We learned that while one baby continues to develop normally, the other one has been diagnosed with alobar holoprosencephaly. This is what ultimately led to the demise of the first triplet. We just learned that it will most certainly lead to the demise of the second. My sweet girl (they’re all girls! Yay!) has severe intracranial and facial deformities that leave her “incompatible with life”. What a strange phrase. It makes my mind go in so many different directions. It’s intriguing in it’s starkness. While the news was tough to swallow, I’m still very proud of her. She’s such a fighter, and while my ultimate goal is to hold this sweet little one alongside her sister for a few minutes in this life, I’m prepared in case it doesn’t happen. Prepare for the worst and hope for the best. It has become our family motto over the past few years, and I have never regretted doing just that.
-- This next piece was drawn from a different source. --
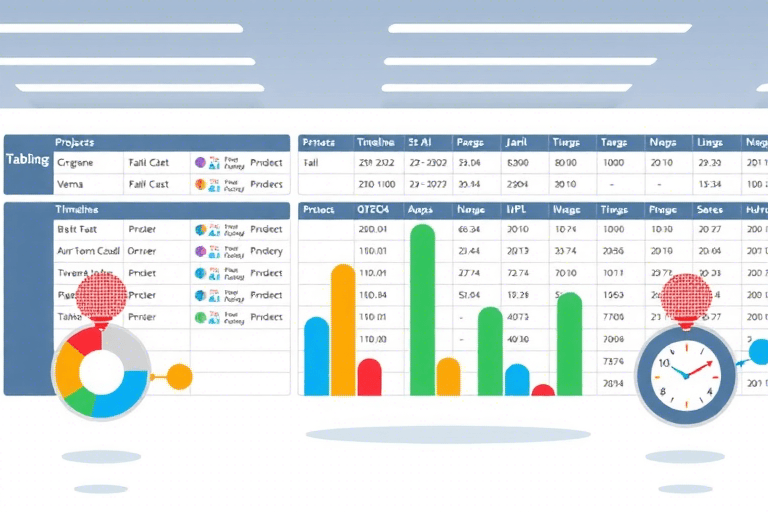Select the Bslt Fait timeline row
This screenshot has width=768, height=512.
(x=76, y=229)
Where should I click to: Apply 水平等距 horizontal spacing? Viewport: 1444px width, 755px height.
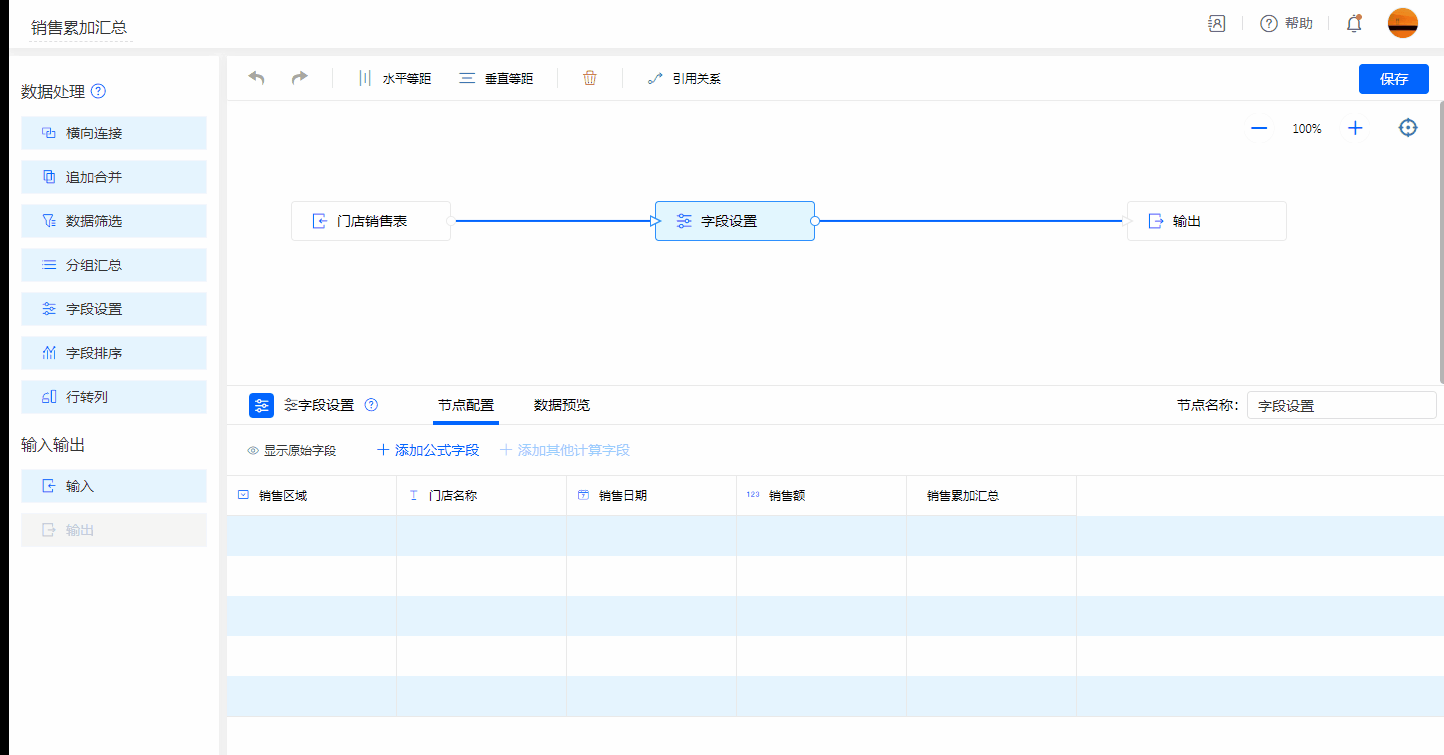click(x=395, y=78)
As you can perhaps imagine, I’ve struggled with writing for the past month. It’s difficult to focus on a project when my mind keeps wandering away to other things. Suddenly my priorities have become very clear, and it’s remarkably refreshing. I unplugged the phone. I stepped back from activities that take me from my family. I’ve learned how to say no when no must be said.
I also realized that writing is how I cope. As I’m contemplating our changing family, and our changing expectations and dreams, I discovered that I was thinking of this whole situation in essay form. I was carefully choosing my words in my head, trying to find the right phrase so I could accurately express what I’m feeling. “I’m sad,” doesn’t cut it. But the essay I wrote in my mind, the one about the conflicting emotions that come with looking at new strollers for one child while looking at infant caskets for the other…well, that is how I think. It’s how my brain works. I find much more comfort in that than I do in anything else. When I put the words down, it is neat and clear and lines up nicely. It swirls in my brain, but it makes sense on paper. It’s a comfort, and it’s a joy.
I hope that you can read this essay one day. While it’s sometimes difficult to accept the road that life sometimes takes us on, there is always happiness among the sorrow. How truly fortunate are we that we were not only blessed with one, but three children? Losing one was terribly difficult, and losing two will be worse. But how wonderful is it that there is a third, this miracle baby who is completely untouched by the anomaly that felled her sisters? I’m very aware of how there is beauty and joy amid the sorrow and loss.
I typed the words “incompatible with life” into my search engine. I was astounded by how many hits came up, how many pictures and stories. That, too, was comforting. Sometimes it seems that we’re the only ones going through whatever situation it might be, but I’m learning that is never the case. There is an army of us out there.